- Exercise aim
Search the listing below for the word "will" and copy each line where it appears.

- Material for this exercise
- - - - - - -

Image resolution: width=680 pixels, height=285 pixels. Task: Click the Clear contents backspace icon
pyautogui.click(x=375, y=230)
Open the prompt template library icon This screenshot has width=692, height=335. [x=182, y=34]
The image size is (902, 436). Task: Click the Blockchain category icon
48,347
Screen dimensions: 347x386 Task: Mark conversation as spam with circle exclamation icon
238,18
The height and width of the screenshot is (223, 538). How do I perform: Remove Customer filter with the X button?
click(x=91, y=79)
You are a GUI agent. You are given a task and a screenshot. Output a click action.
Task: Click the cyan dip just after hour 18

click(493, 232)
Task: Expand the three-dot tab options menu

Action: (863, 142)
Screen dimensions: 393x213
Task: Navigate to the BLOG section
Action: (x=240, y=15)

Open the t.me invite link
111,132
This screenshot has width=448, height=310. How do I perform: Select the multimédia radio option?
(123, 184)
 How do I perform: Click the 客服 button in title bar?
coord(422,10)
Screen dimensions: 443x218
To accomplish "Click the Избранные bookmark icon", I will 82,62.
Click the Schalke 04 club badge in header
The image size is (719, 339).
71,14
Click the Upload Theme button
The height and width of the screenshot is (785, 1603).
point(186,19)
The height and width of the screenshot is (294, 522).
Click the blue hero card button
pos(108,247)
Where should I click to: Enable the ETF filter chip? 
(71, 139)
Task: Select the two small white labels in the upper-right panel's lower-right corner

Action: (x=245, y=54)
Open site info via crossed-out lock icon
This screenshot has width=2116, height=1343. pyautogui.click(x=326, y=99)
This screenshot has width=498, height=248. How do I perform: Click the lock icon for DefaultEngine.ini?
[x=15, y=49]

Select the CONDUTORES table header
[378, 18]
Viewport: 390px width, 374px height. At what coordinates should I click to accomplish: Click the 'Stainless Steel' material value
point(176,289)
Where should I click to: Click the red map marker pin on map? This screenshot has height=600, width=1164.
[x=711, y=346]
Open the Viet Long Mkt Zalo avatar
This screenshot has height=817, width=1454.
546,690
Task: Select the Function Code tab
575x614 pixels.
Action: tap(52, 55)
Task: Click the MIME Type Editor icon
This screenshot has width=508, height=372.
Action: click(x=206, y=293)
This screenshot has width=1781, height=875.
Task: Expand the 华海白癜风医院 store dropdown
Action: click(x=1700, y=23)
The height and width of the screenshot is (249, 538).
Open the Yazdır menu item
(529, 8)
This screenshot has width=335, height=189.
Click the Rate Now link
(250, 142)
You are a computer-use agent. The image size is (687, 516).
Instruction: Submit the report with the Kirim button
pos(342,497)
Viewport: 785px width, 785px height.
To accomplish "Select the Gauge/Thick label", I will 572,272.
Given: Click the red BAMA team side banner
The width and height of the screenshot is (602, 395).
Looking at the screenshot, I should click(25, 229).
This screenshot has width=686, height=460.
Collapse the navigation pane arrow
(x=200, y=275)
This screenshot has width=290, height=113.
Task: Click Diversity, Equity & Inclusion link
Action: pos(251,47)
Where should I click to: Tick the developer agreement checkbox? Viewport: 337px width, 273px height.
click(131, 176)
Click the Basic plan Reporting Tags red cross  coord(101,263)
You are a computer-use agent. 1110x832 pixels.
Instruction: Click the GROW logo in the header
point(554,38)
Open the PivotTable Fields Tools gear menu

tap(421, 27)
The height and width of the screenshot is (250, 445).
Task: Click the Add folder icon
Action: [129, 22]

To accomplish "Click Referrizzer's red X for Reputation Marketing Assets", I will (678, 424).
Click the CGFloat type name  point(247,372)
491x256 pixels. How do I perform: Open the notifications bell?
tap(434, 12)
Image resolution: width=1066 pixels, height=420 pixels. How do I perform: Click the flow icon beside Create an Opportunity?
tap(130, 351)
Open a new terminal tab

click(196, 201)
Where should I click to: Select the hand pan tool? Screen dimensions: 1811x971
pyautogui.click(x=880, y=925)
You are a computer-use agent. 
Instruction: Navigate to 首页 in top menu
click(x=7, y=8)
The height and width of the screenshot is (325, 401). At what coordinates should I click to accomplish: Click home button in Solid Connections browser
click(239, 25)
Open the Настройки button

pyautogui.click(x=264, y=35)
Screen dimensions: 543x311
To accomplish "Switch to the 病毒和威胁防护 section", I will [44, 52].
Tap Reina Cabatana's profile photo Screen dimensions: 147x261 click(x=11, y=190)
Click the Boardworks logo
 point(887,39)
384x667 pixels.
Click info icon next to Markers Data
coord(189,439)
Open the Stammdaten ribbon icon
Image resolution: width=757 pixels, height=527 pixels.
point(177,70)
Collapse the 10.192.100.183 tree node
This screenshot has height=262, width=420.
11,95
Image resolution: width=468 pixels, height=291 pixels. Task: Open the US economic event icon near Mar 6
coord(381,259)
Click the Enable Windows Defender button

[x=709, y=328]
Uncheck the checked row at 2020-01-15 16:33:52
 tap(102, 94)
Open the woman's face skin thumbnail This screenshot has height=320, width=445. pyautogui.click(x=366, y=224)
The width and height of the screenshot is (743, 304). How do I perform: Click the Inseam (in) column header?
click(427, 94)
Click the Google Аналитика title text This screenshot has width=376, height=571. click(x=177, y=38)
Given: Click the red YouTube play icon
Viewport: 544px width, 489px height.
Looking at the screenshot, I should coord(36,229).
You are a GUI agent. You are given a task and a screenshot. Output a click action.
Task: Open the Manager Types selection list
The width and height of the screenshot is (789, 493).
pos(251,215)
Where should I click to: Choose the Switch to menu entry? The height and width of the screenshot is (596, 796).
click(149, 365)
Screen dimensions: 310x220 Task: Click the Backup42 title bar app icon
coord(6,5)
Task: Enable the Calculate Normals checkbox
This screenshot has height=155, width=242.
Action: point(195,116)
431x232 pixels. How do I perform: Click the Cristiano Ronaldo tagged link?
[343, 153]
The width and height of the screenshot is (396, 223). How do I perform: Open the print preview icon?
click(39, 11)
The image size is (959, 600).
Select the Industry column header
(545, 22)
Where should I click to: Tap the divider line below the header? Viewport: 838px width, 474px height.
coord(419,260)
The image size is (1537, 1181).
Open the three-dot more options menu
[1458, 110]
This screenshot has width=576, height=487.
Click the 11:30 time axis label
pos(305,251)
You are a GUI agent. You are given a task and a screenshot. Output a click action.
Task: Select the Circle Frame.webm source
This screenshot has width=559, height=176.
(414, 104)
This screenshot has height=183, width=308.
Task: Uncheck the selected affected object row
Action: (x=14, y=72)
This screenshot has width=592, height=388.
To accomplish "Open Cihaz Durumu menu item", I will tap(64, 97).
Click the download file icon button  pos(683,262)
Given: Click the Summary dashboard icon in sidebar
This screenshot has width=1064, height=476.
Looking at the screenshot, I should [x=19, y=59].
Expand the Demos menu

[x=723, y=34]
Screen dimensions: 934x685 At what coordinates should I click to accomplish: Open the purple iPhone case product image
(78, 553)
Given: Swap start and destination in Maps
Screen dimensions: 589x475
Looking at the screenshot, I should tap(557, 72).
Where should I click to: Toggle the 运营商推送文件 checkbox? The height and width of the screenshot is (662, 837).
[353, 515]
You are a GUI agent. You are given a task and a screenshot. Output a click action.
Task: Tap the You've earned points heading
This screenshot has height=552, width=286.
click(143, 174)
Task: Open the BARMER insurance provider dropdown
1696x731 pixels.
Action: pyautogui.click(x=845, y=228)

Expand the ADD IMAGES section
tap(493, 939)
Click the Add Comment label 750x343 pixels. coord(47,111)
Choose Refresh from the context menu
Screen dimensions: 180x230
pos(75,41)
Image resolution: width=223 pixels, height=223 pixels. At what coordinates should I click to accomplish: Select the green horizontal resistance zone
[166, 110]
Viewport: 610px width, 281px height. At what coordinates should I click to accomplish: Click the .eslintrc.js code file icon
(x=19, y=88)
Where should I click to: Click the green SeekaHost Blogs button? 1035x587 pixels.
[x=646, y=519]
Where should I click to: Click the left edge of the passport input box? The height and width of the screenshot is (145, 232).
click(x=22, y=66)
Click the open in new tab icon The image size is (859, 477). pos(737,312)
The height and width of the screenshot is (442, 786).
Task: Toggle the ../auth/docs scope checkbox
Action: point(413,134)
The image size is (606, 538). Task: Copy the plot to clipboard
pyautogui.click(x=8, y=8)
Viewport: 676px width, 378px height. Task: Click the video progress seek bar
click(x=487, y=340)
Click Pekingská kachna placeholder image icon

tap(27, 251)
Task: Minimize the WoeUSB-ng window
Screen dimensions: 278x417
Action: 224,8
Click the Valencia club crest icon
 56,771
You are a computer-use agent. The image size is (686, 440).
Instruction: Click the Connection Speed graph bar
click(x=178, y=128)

- - - - - - -

- Solution to this exercise
To accomplish "Click the Избранные bookmark icon", I will 82,62.
To accomplish "Select the Gauge/Thick label", I will 572,272.
To accomplish "Click Referrizzer's red X for Reputation Marketing Assets", I will (678, 424).
To accomplish "Switch to the 病毒和威胁防护 section", I will [44, 52].
To accomplish "Open Cihaz Durumu menu item", I will tap(64, 97).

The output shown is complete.